◆ INSTRUCTIONS TO FOLLOW: The task calls for an exact retyping of the lines from the one holding "Task: Expand the chart type gallery dropdown" through the end of the listing, with pictures omitted and nothing added.

◆ EXERCISE INPUT:
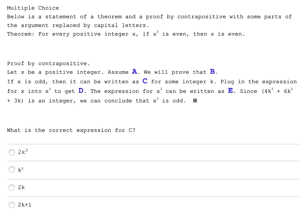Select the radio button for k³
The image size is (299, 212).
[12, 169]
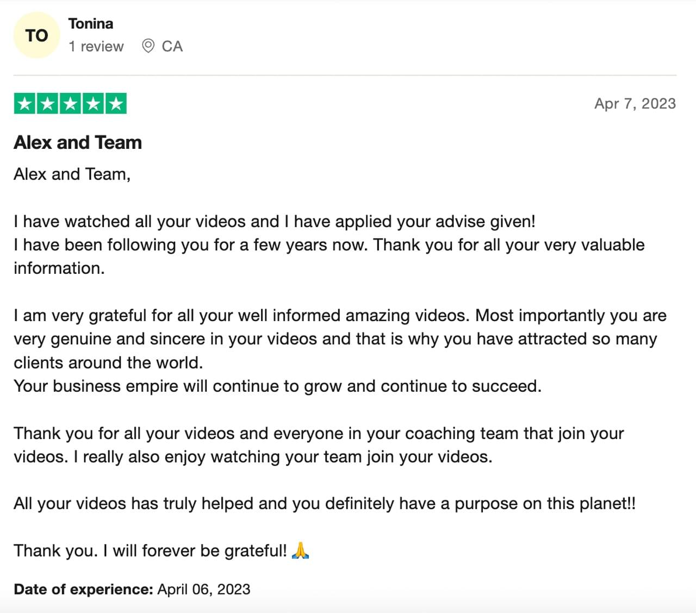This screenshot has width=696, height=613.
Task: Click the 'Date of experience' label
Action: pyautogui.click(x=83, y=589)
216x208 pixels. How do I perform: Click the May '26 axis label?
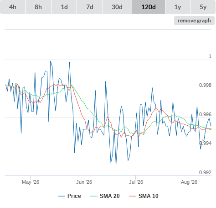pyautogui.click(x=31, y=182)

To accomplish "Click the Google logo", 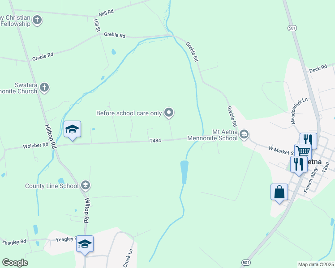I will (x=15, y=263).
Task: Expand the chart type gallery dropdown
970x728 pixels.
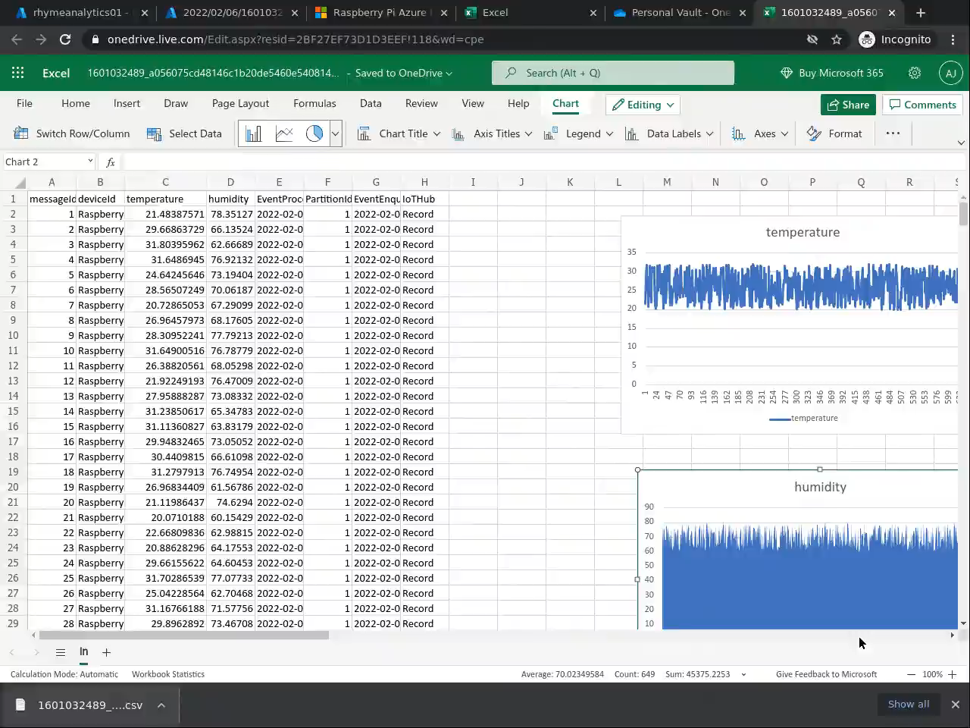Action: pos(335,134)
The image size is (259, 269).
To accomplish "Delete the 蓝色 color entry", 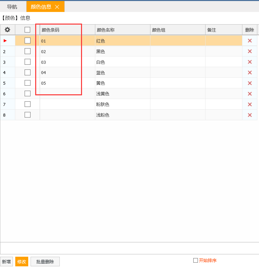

◆ WRITTEN ANSWER:
Task: Expand the chart type gallery dropdown
970x728 pixels.
Action: pos(335,134)
The image size is (259, 269).
To accomplish "Delete the 蓝色 color entry", 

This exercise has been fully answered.